◆ Your assignment: Repeat each record that follows, keeping it identical.

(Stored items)
# # # # # # #

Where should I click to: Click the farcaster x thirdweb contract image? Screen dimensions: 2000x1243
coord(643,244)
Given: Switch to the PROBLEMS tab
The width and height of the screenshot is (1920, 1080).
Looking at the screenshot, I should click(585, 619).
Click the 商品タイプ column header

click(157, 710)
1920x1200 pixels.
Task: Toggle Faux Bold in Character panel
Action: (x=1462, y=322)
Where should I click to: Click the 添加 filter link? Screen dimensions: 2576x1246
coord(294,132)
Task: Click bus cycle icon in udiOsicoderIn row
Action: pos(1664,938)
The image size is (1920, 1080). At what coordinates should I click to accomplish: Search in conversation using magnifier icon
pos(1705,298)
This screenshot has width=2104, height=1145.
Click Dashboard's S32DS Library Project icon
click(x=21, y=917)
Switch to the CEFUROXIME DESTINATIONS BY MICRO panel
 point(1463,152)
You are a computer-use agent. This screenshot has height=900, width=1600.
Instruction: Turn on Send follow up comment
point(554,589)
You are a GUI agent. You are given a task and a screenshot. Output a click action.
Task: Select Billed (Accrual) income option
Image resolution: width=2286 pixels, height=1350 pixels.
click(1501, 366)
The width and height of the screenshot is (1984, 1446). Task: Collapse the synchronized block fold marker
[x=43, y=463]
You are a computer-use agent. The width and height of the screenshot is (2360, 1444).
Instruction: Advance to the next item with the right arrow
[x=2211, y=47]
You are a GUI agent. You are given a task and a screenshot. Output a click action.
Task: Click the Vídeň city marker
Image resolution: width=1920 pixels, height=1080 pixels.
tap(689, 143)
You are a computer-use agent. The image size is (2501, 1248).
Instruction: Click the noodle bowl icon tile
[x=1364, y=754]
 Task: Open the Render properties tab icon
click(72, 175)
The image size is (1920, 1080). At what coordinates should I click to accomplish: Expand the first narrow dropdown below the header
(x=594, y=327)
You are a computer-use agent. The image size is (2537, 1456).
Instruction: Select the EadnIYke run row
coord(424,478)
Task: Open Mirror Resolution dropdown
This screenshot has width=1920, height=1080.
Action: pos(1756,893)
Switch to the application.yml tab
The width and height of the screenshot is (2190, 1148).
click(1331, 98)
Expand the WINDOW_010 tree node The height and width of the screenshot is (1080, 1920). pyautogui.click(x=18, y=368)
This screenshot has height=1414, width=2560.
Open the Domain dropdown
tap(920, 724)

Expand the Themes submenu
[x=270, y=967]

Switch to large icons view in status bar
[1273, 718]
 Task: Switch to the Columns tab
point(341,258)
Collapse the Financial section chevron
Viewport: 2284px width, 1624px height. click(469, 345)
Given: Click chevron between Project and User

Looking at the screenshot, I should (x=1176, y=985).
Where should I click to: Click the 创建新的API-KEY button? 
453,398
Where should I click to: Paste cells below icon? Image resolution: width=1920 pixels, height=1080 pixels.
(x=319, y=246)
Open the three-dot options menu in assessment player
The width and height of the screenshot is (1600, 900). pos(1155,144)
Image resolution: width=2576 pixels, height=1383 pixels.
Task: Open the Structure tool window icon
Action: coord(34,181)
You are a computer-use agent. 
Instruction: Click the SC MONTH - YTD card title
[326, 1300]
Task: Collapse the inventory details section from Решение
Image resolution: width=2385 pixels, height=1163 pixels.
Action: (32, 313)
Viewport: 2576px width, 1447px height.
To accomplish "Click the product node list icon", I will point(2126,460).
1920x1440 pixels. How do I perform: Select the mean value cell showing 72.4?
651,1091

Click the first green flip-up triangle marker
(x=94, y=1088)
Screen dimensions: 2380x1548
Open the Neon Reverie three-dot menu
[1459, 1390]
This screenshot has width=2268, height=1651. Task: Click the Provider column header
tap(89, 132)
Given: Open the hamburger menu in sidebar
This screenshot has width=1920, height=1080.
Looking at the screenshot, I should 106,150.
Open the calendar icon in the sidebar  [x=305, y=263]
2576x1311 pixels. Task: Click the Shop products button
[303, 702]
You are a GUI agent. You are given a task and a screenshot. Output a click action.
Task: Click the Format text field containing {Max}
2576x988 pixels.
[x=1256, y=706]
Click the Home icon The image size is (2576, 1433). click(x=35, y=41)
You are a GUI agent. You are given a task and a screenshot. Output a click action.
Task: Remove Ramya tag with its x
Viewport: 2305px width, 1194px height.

# # # # # # #

◆ Result below:
Where should I click to: Click the farcaster x thirdweb contract image? Screen dimensions: 2000x1243
coord(643,244)
Given: Switch to the PROBLEMS tab
The width and height of the screenshot is (1920, 1080).
Looking at the screenshot, I should click(585, 619).
Click the 商品タイプ column header

click(157, 710)
1920x1200 pixels.
Task: Toggle Faux Bold in Character panel
Action: (x=1462, y=322)
Where should I click to: Click the 添加 filter link? Screen dimensions: 2576x1246
coord(294,132)
Task: Click bus cycle icon in udiOsicoderIn row
Action: pos(1664,938)
The image size is (1920, 1080). At what coordinates should I click to accomplish: Search in conversation using magnifier icon
pos(1705,298)
This screenshot has width=2104, height=1145.
Click Dashboard's S32DS Library Project icon
click(x=21, y=917)
Switch to the CEFUROXIME DESTINATIONS BY MICRO panel
 point(1463,152)
You are a computer-use agent. This screenshot has height=900, width=1600.
Instruction: Turn on Send follow up comment
point(554,589)
You are a GUI agent. You are given a task and a screenshot. Output a click action.
Task: Select Billed (Accrual) income option
Image resolution: width=2286 pixels, height=1350 pixels.
click(1501, 366)
The width and height of the screenshot is (1984, 1446). Task: Collapse the synchronized block fold marker
[x=43, y=463]
You are a computer-use agent. The width and height of the screenshot is (2360, 1444).
Instruction: Advance to the next item with the right arrow
[x=2211, y=47]
You are a GUI agent. You are given a task and a screenshot. Output a click action.
Task: Click the Vídeň city marker
Image resolution: width=1920 pixels, height=1080 pixels.
tap(689, 143)
You are a computer-use agent. The image size is (2501, 1248).
Instruction: Click the noodle bowl icon tile
[x=1364, y=754]
 Task: Open the Render properties tab icon
click(72, 175)
The image size is (1920, 1080). At what coordinates should I click to accomplish: Expand the first narrow dropdown below the header
(x=594, y=327)
You are a computer-use agent. The image size is (2537, 1456).
Instruction: Select the EadnIYke run row
coord(424,478)
Task: Open Mirror Resolution dropdown
This screenshot has width=1920, height=1080.
Action: pos(1756,893)
Switch to the application.yml tab
The width and height of the screenshot is (2190, 1148).
click(1331, 98)
Expand the WINDOW_010 tree node The height and width of the screenshot is (1080, 1920). pyautogui.click(x=18, y=368)
This screenshot has height=1414, width=2560.
Open the Domain dropdown
tap(920, 724)

Expand the Themes submenu
[x=270, y=967]

Switch to large icons view in status bar
[1273, 718]
 Task: Switch to the Columns tab
point(341,258)
Collapse the Financial section chevron
Viewport: 2284px width, 1624px height. click(469, 345)
Given: Click chevron between Project and User

Looking at the screenshot, I should (x=1176, y=985).
Where should I click to: Click the 创建新的API-KEY button? 
453,398
Where should I click to: Paste cells below icon? Image resolution: width=1920 pixels, height=1080 pixels.
(x=319, y=246)
Open the three-dot options menu in assessment player
The width and height of the screenshot is (1600, 900). pos(1155,144)
Image resolution: width=2576 pixels, height=1383 pixels.
Task: Open the Structure tool window icon
Action: coord(34,181)
You are a computer-use agent. 
Instruction: Click the SC MONTH - YTD card title
[326, 1300]
Task: Collapse the inventory details section from Решение
Image resolution: width=2385 pixels, height=1163 pixels.
Action: (32, 313)
Viewport: 2576px width, 1447px height.
To accomplish "Click the product node list icon", I will point(2126,460).
1920x1440 pixels. How do I perform: Select the mean value cell showing 72.4?
651,1091

Click the first green flip-up triangle marker
(x=94, y=1088)
Screen dimensions: 2380x1548
Open the Neon Reverie three-dot menu
[1459, 1390]
This screenshot has width=2268, height=1651. Task: Click the Provider column header
tap(89, 132)
Given: Open the hamburger menu in sidebar
This screenshot has width=1920, height=1080.
Looking at the screenshot, I should 106,150.
Open the calendar icon in the sidebar  [x=305, y=263]
2576x1311 pixels. Task: Click the Shop products button
[303, 702]
You are a GUI agent. You are given a task and a screenshot. Output a click action.
Task: Click the Format text field containing {Max}
2576x988 pixels.
[x=1256, y=706]
Click the Home icon The image size is (2576, 1433). click(x=35, y=41)
You are a GUI agent. You are given a task and a screenshot. Output a click action.
Task: Remove Ramya tag with its x
Viewport: 2305px width, 1194px height.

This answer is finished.